Retrospective: 1967-1969 Kawasaki C2TR 120 Road Runner
1967 Kawasaki C2TR 120 Road Runner. Owner: Cliff Schoening, Bremerton, Washington.
This was a little cutie, and inexpensive, too. Just $430 ($3,200 today) would get you this minimalist high-piped single in 1967. Not that the bike was set up for quarter-mile times, but a real lightweight rider with a strong wind at his back might break 20 seconds. What do you expect from a 120"
Kawasaki was the last of the Japanese Big Four to get into the American market, when an American-owned subsidiary appeared in Chicago in 1963 offering a few two-stroke singles. Early ads promoted its connection with the Kawasaki Aircraft Co. Ltd., which was shut down following WWII but started building planes again in 1954. The big K soon saw the error of its ways and set up a Kawasaki-owned operation in Los Angeles in 1965, sensibly giving the Americans involved a good deal of say in what should be built for the U.S. market.

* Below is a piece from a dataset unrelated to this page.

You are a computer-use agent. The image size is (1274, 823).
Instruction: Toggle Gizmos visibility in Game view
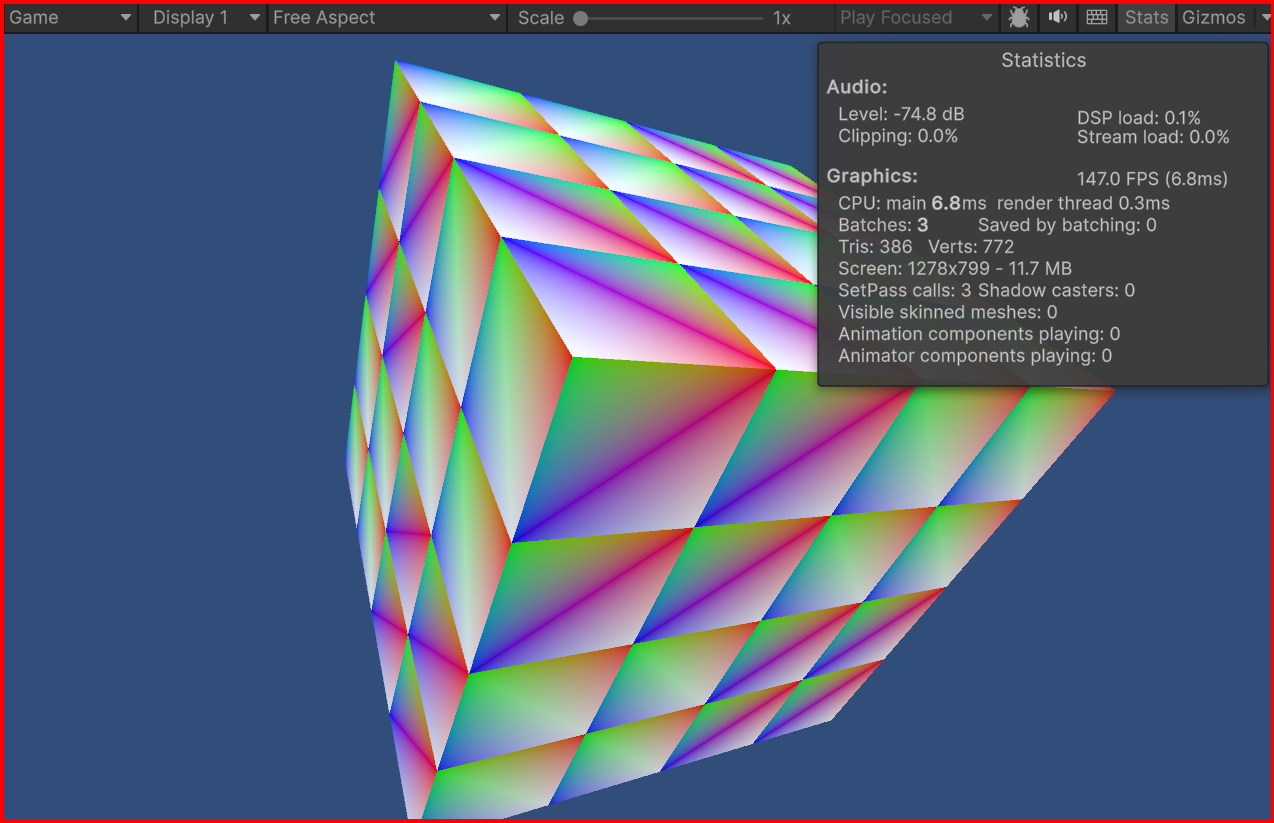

Two-stroke singles were the rage, cheap and simple, the essential engine having just three moving parts. In the home market Kawasaki knew that winning on Sunday meant selling on Monday, so it worked hard to score points in the racing world of Japan, using rotary valves instead of the old-fashioned piston-port design and applying the same sophistication to its street bikes.
In 1964 Kawasaki showed the C2SS (Street Scrambler) to the home market, an attractive little single intended for the pavement, with a stylish upswept exhaust pipe. It also offered the...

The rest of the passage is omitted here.